(Exercise prompt): In the blog review of the novel Beloved, how many children does Baby Suggs say she had?

(Provided passage):
"""

Tuesday, November 19, 2019

Pulitzer Project: Beloved

This one was a surprise. I'd been hearing about it for years, another one of those novels by an African-American author that gets touted as seminal, ground breaking, etc., the sort of breathless praise that always has me wondering just how bad the book is going to be. A lot of the praise for authors of color, whether they're Asian, Native American, African American, or something else, tends to have an undertone of implicit racism and condescension that reminds me of the praise for a dancing bear: there's no expectation that the bear will be good at dancing. Nope, the praise comes because the observer is amazed the bear can dance at all.

Which is why after having the unpleasant experience of trying to read The Color Purple I was not expecting much from Beloved. Toni Morrison was a woman of color; the book had been subject to huge amounts of praise; ergo, the book was probably going to suck. I was wrong.

So are a lot of the comments and reviews I've read that spent way too much time obsessing about one aspect of the book -- infanticide -- and not enough on the book as a whole. The infanticide is one reason I never had much interest in reading Beloved until it came up on the Pulitzer list. It's as though readers became obsessed with the fact a mother killed her toddler and ignored everything else that's going on in the novel. When all that ever gets mentioned about a book is that the main character killed her baby you do find yourself wondering why you should bother reading it.

Granted, the infanticide is a key element, one that's a pivot point for several narrative threads, but it's not the only element just like the mother, Sethe, isn't the only character. There's her mother-in-law, Baby Suggs. Her surviving daughter, Denver. A man, Paul D, who was a field hand at the same Kentucky farm Sethe escaped from shortly before the Civil War.

Sethe was born into slavery in Virginia. She thinks about her mother and remembers how she never really knew her. Her mother was a field hand and had been forced to continue working in the fields after Sethe was born; she wasn't even able to nurse her. That task was done by another woman who was also a wet nurse to the white babies on the plantation. Sethe remembers talking with Baby Suggs. Baby tells her she had a total of 8 children, but the only one she was allowed to keep, to have stay with her and watch grow to adulthood, marry, and have children of his own was her youngest, Halle.

"""

(Supplied data):

"""

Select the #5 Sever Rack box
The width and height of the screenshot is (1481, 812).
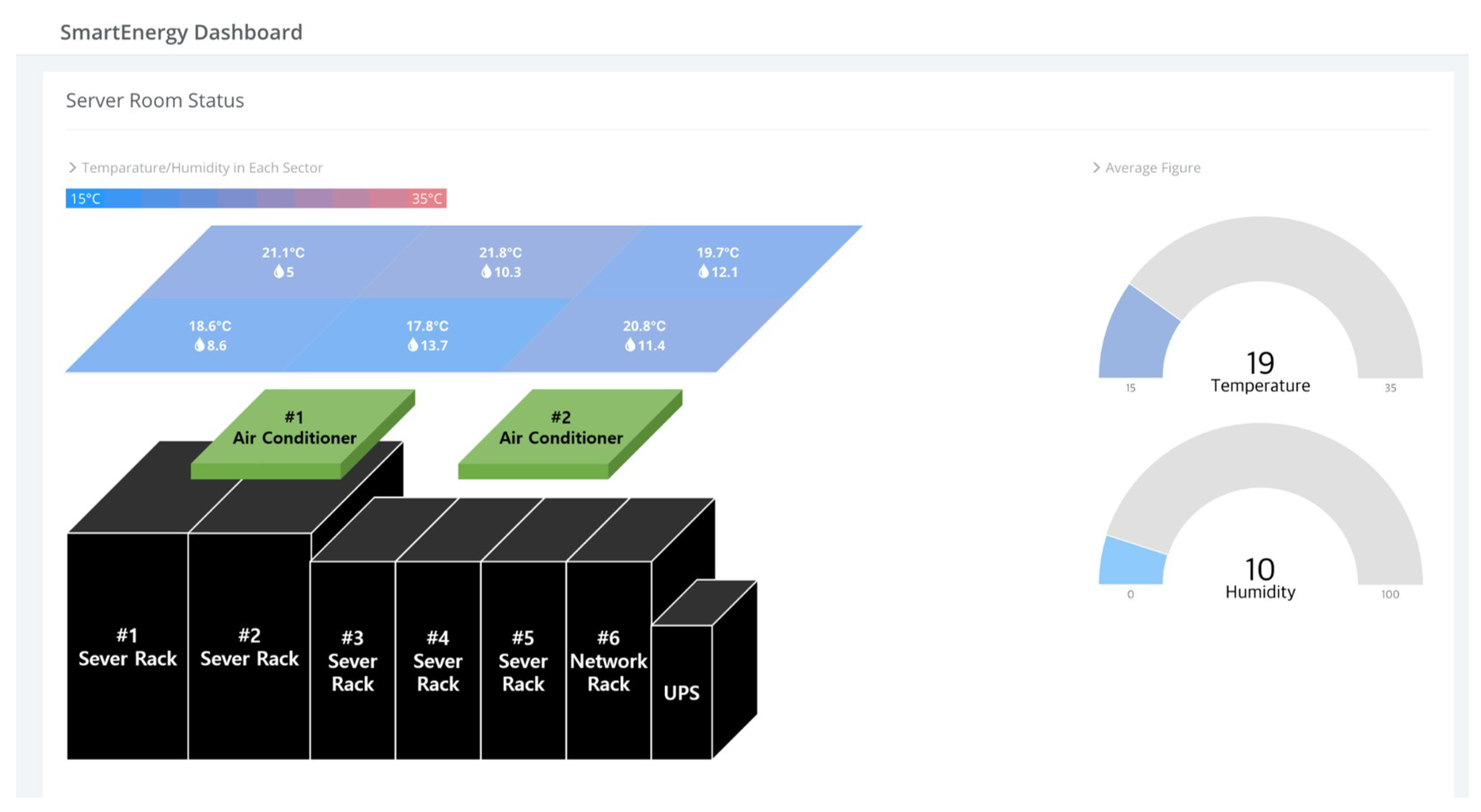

"""
"""

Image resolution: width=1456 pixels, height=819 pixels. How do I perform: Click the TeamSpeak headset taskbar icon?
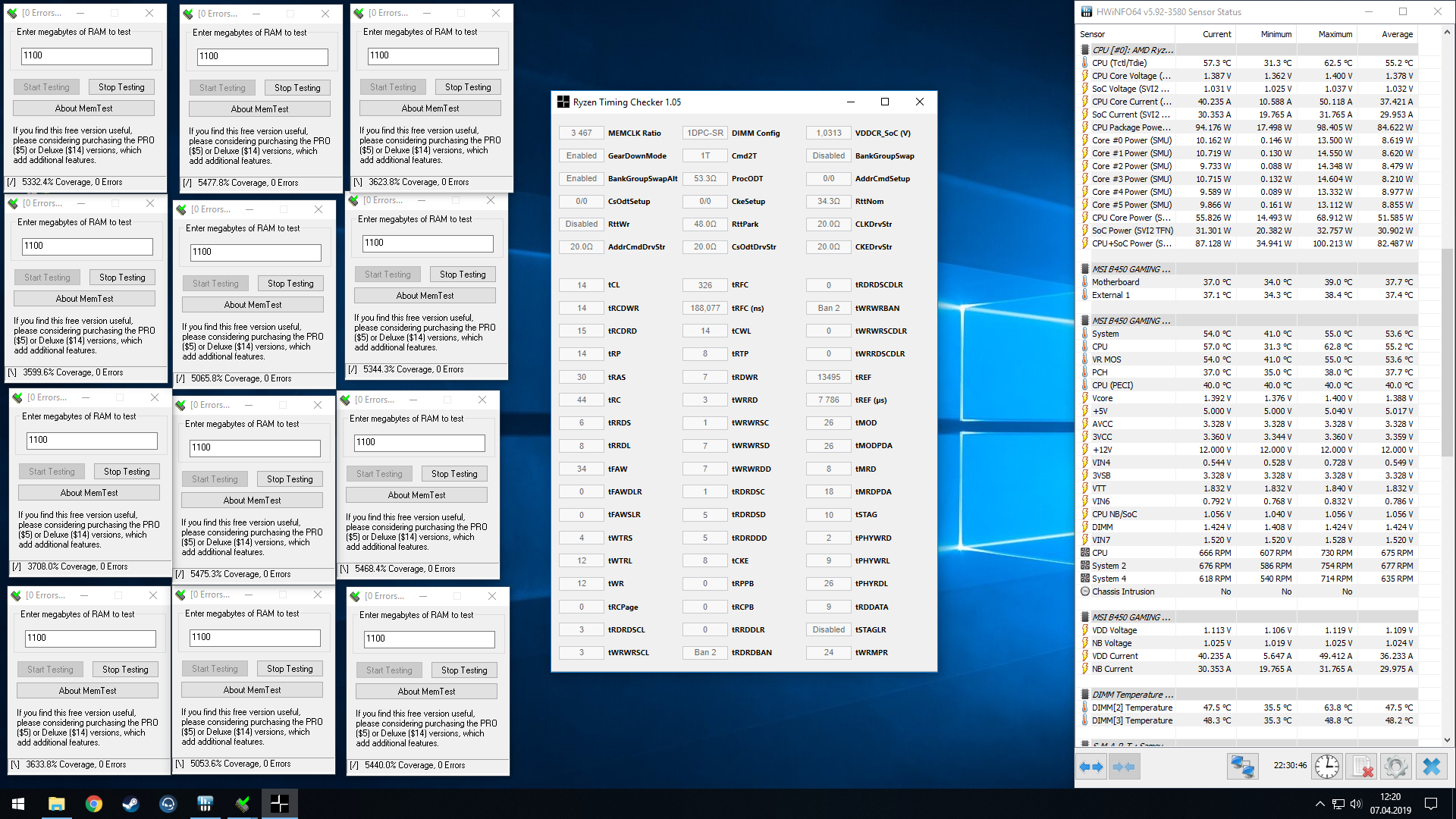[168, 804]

"""

(Answer for the task): Baby Suggs says she had 8 children.